Along with the recent rollout of Microsoft’s newest OS, Windows 10, has been a flurry of privacy concerns due to the amount of data that Microsoft collects on each of its millions of users. As it turns out, the data collection enables those features than makes Windows 10 most convenient. According to an article in CNN Money, the main gripe that users had about privacy with Windows 10 is that it shares your information with Microsoft by default. You can go in and adjust about 13 different privacy screens in order to stem the flow of the majority of data sharing, but there is no way to turn off the tap completely with Windows 10.
Additional privacy concerns include:
- Windows 10 can borrow bandwidth from your internet connection to help other people download apps or update their PCs using a feature called Windows Update Delivery Optimization. This can be turned off on the advanced options on the privacy settings screen
- Uses “wi-fi sense” to automatically log your friends in to your wi-fi without you having to give them your password. You can opt-out of wi-fi sense on the privacy settings screens.
- Even after you have disabled data sharing you will still be sending information to Microsoft
If you want to go in and change your privacy settings on Windows 10, go to the Start menu and select Settings and then Privacy. Microsoft has a full complement of Windows 10 privacy FAQs on their website.
While it can feel a bit unnerving to know that Microsoft is gathering data on you, it is not nearly as intrusive as the data Facebook collects about who you know, interact with, where you go and what you do when you are there. It is also not as intrusive as Gmail, which reads your emails, photos and documents in order to better target the ads you will see on their platform.

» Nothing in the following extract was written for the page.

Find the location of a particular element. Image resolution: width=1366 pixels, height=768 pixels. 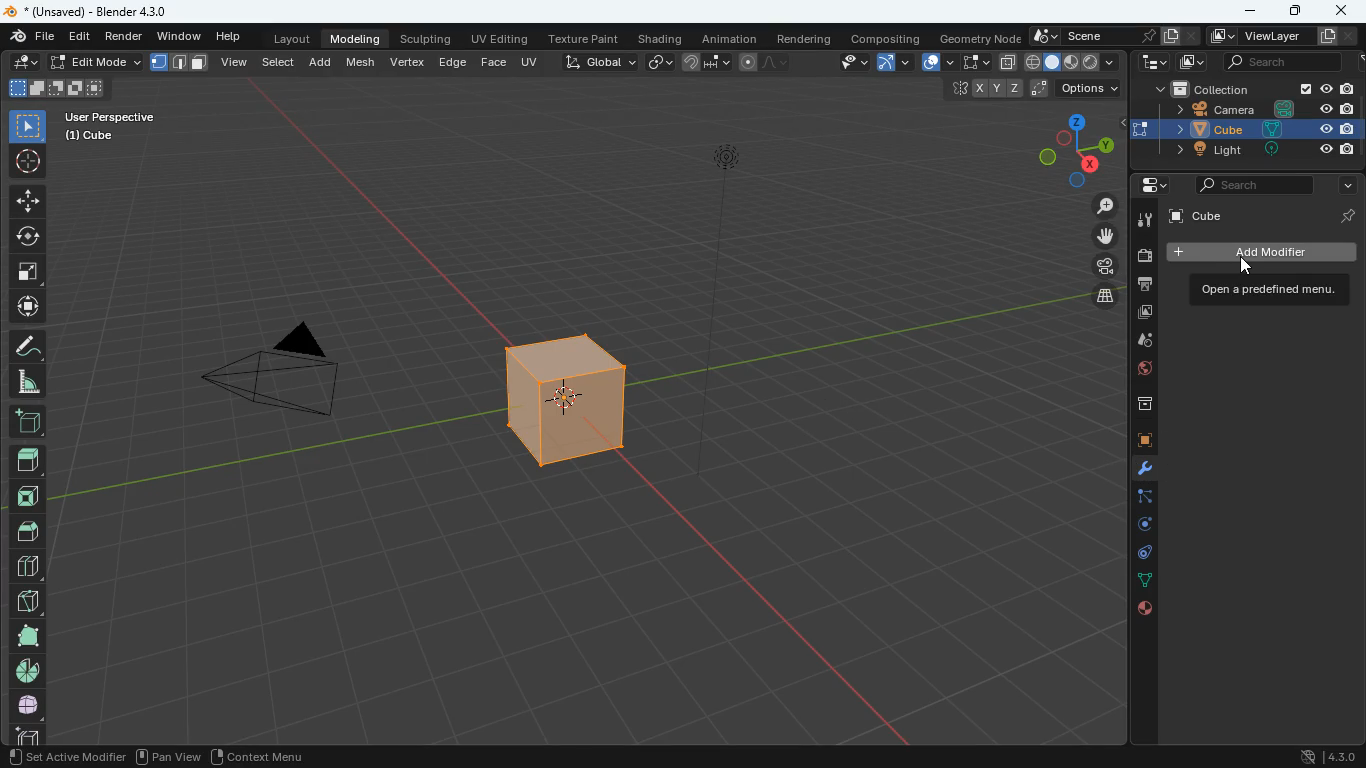

diagonal is located at coordinates (27, 597).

It is important to note that Windows 10 does not introduce a lot of new privacy changes over what already exists in Windows 8 or 8.1, according to an article in The Guardian. What is new in Windows 10 is Cortana, which is a conversational personal assistant that uses artificial intelligence and deep learning to provide useful functionality for you. Similar to Apple’s Siri and Google Now, there is a trade-off of taking privacy risks in order to take full advantage of the features it offers.